TNF deficiency induces breach of B cell tolerance by altering the homeostasis of the regulatory signals in activated B cells of lupus prone mice

Abstract

Abstract The induction of autoantibodies and autoimmunity in patients treated with TNF inhibitors (TNFi) is well-known, but the mechanism by which TNFi induce breach of B cell tolerance is not known. TNF deficiency induces TFH and TH17 cell expansions and disrupts germinal centers (GC), that regulate high affinity antigen specific antibody production and autoreactive B cell selection. We found that TNF deficiency in Sle1 mice (Sle1.TNF−/−) induced high titers of germline encoded, T-dependent IgG anti-cardiolipin.

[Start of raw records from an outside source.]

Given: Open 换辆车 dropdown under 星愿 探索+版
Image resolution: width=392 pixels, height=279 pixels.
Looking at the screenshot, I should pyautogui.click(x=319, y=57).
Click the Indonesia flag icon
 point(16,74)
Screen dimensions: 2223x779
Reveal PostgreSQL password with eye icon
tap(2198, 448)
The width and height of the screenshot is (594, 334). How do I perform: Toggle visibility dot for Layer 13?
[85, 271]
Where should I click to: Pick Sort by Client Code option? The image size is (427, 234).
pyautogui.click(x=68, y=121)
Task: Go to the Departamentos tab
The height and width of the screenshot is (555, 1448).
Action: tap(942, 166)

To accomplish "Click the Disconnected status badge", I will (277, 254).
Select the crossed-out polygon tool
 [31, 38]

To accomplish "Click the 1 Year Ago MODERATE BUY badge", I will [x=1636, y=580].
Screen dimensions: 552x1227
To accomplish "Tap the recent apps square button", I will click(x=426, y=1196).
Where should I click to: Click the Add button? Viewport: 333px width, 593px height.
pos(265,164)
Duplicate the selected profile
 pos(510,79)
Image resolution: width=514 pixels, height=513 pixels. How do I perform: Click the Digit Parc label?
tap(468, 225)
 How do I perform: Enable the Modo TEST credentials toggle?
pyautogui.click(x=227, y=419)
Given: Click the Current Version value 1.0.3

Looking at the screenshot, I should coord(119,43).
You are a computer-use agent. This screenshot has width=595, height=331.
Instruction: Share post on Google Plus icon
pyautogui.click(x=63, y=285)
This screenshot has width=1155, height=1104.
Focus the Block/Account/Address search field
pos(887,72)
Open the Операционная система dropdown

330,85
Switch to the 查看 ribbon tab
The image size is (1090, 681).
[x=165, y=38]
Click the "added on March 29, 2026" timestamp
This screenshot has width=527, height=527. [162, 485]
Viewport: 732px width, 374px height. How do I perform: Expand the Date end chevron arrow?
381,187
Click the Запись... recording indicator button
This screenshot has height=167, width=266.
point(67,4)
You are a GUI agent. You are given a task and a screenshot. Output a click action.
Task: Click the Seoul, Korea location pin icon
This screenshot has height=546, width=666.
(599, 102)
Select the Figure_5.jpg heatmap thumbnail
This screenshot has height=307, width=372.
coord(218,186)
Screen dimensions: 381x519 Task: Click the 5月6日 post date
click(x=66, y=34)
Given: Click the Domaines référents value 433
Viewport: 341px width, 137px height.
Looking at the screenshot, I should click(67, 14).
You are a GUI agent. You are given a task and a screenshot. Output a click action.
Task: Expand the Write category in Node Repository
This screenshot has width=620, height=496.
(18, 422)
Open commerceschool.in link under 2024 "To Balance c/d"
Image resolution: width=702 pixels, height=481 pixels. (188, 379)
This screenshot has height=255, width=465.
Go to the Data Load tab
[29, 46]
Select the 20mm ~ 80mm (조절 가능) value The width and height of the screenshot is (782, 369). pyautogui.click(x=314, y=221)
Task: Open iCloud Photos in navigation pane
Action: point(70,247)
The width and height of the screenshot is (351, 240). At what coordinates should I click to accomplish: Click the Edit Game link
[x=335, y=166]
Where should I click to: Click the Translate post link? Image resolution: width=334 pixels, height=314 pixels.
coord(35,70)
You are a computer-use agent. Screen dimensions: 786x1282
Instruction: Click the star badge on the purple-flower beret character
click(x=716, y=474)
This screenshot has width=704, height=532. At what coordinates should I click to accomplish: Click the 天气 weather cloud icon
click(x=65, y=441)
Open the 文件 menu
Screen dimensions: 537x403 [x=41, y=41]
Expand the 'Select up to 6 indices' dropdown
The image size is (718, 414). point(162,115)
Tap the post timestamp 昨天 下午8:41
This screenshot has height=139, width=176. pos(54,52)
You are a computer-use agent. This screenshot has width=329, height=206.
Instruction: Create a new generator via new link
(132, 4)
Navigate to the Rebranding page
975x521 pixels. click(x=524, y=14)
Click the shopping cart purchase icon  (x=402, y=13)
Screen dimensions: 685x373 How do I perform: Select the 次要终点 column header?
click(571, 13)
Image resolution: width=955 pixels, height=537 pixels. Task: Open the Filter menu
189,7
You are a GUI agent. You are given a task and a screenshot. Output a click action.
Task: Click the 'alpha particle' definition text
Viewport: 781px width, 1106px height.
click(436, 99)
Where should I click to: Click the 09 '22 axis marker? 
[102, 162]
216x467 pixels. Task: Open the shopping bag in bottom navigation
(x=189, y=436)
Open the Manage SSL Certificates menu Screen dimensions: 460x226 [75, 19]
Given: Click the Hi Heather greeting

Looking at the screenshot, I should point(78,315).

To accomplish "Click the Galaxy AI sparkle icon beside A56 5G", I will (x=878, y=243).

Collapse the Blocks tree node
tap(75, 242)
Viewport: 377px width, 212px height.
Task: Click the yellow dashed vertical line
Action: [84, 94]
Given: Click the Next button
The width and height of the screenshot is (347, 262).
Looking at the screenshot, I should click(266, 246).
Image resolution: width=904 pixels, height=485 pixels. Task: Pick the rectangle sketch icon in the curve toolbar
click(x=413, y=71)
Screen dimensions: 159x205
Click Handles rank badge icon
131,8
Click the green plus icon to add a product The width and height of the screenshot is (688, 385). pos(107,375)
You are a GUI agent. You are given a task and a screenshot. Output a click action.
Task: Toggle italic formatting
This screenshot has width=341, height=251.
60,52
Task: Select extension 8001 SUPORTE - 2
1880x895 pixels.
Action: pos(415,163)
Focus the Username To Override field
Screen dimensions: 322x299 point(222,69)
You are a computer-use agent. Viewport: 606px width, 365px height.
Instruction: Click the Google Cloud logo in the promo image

Upon treated with TLR9 ligand (DNA/curli amyloid protein), Sle1.TNF−/− mice developed high IgG anti-dsDNA; although CD95+PNA+/GL7lowGC phenotype B cells were induced, they did not form GC nor acquire dark zone phenotype, and their Ig heavy chains accumulated low numbers of mutations. Similarly, without proper GC, GC phenotype B cells were found in the TNFR1/2−/−NZM2328 mice, who developed accelerated lupus, suggesting disturbed GC by TNF deficiency dysregulated GC phenotype B cell selection. Using an antibody to Neu5Gc (N-Glycolylneuraminic acid, a CD22 high affinity ligand which is the hydrolyzed product of GL7 ligand, N-acetylneuraminic acid, Neu5Ac), we found that GC phenotype B cells from TNF deficient mice failed to stop hydrolyzing Neu5Ac to Neu5Gc, suggesting a failure in recruitment of CD22 to the BCR complex upon activation. Furthermore, activated B cells from Sle1.TNF−/− mice constitutively expressed high level of pS6 and SHIP-1; whereas, additional stimulants, anti-Ig and/or anti-CD40, were required to induce pS6 expression in those of the Sle1 mice. Here, we report a possible mechanism by which TNF deficiency alters the homeostasis of regulatory molecules such as CD22 and FcgRIIB, and thus activated B cell selection.